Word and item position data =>

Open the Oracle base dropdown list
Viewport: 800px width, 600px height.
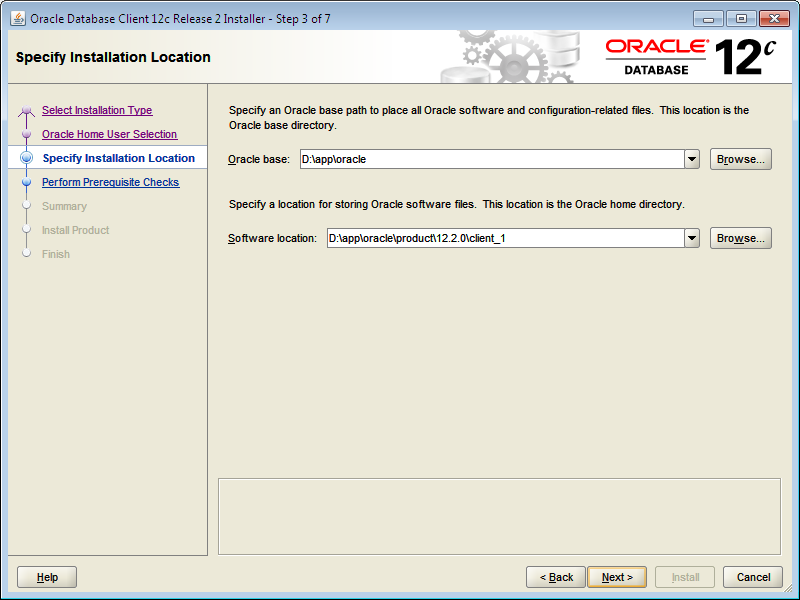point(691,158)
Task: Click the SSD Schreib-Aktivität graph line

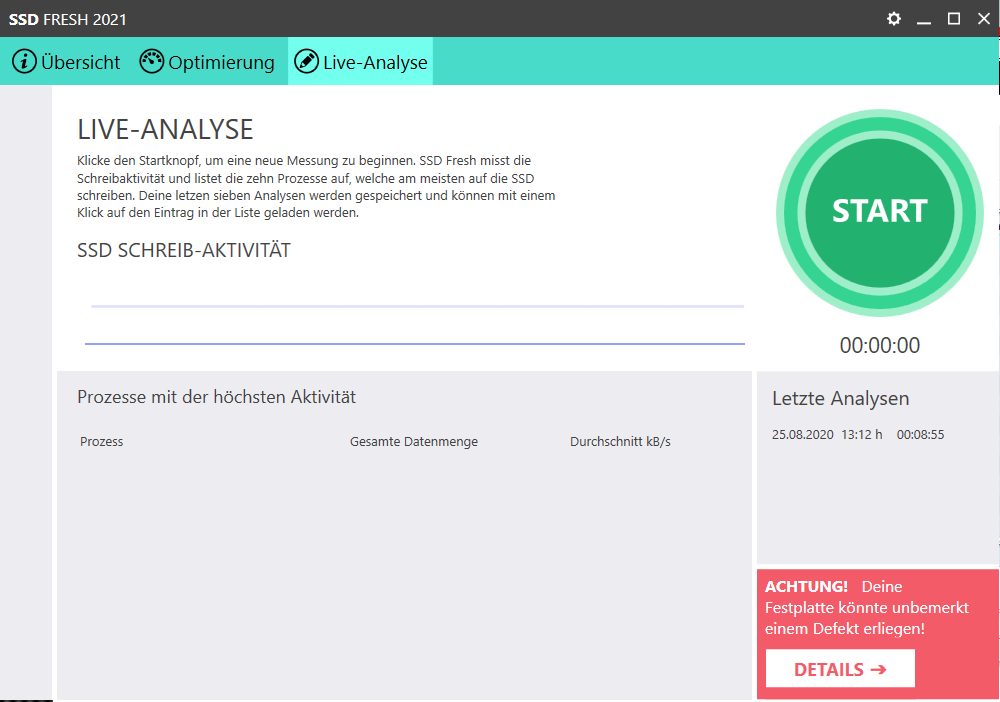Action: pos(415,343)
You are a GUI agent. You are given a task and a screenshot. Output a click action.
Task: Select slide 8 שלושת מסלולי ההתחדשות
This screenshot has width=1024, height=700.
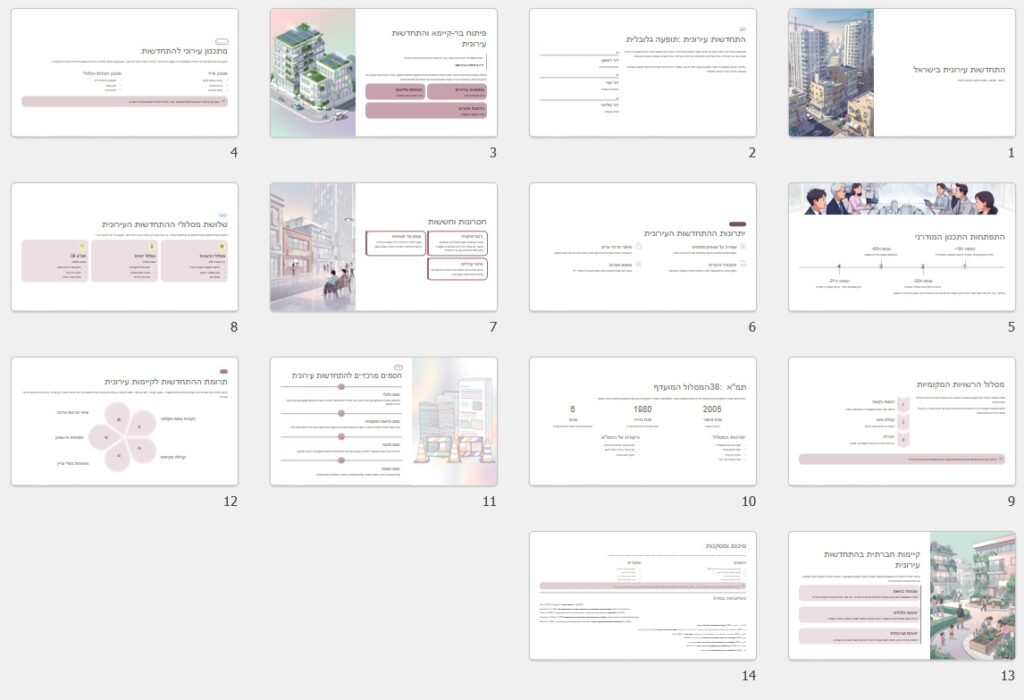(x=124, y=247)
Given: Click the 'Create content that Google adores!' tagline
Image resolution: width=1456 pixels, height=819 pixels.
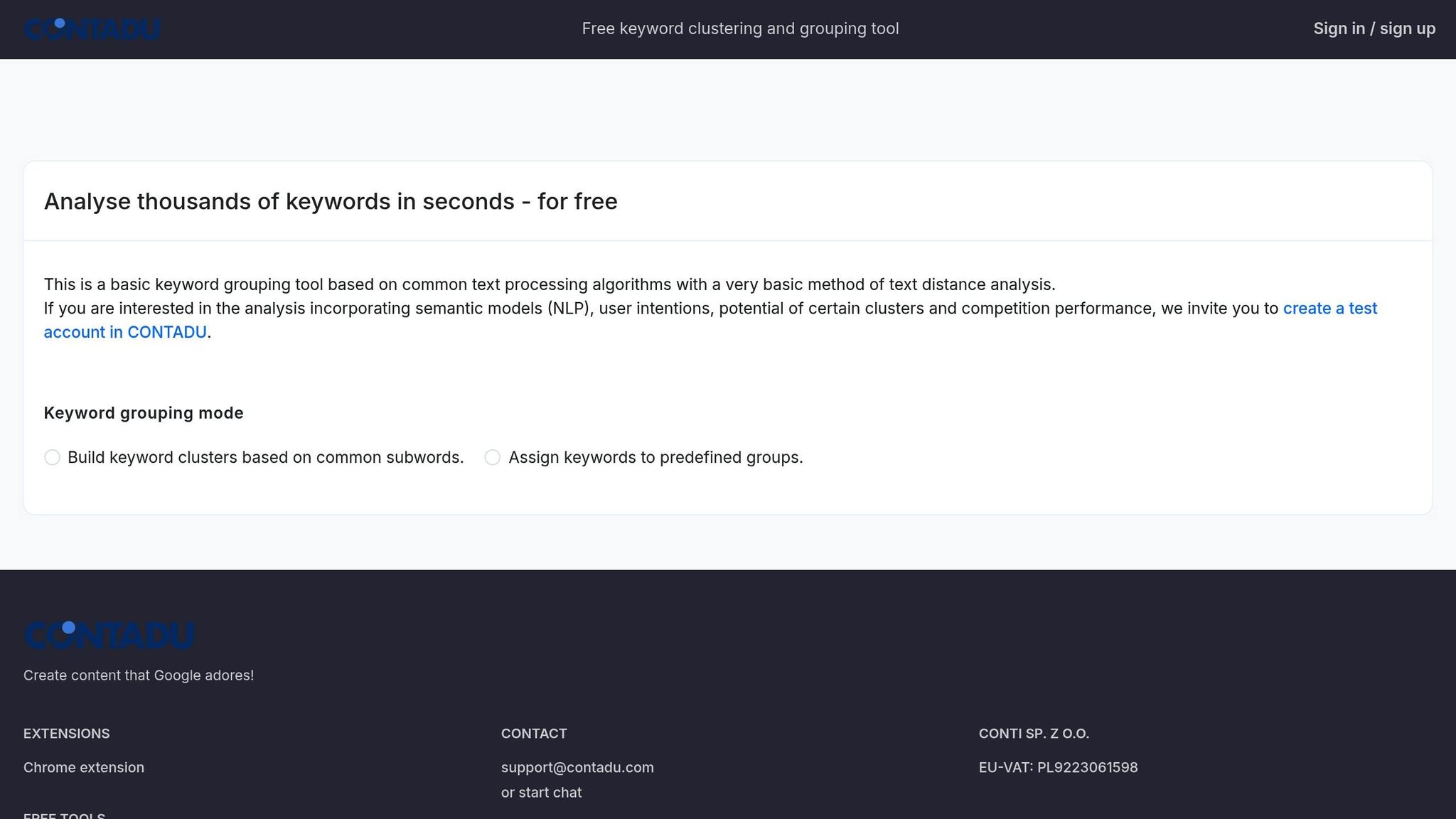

STATED EXERCISE =>
Write out all of the lines above again, switching each "screenshot" to "screen capture" and keeping everything else the same. Omit the pictures from your answer.

RIGHT ANSWER =>
Open the Oracle base dropdown list
Viewport: 800px width, 600px height.
point(691,158)
Task: Click the SSD Schreib-Aktivität graph line

Action: pos(415,343)
You are a GUI agent. You are given a task and a screen capture. Output a click action.
Task: Select slide 8 שלושת מסלולי ההתחדשות
This screen capture has width=1024, height=700.
(x=124, y=247)
Given: Click the 'Create content that Google adores!' tagline
Image resolution: width=1456 pixels, height=819 pixels.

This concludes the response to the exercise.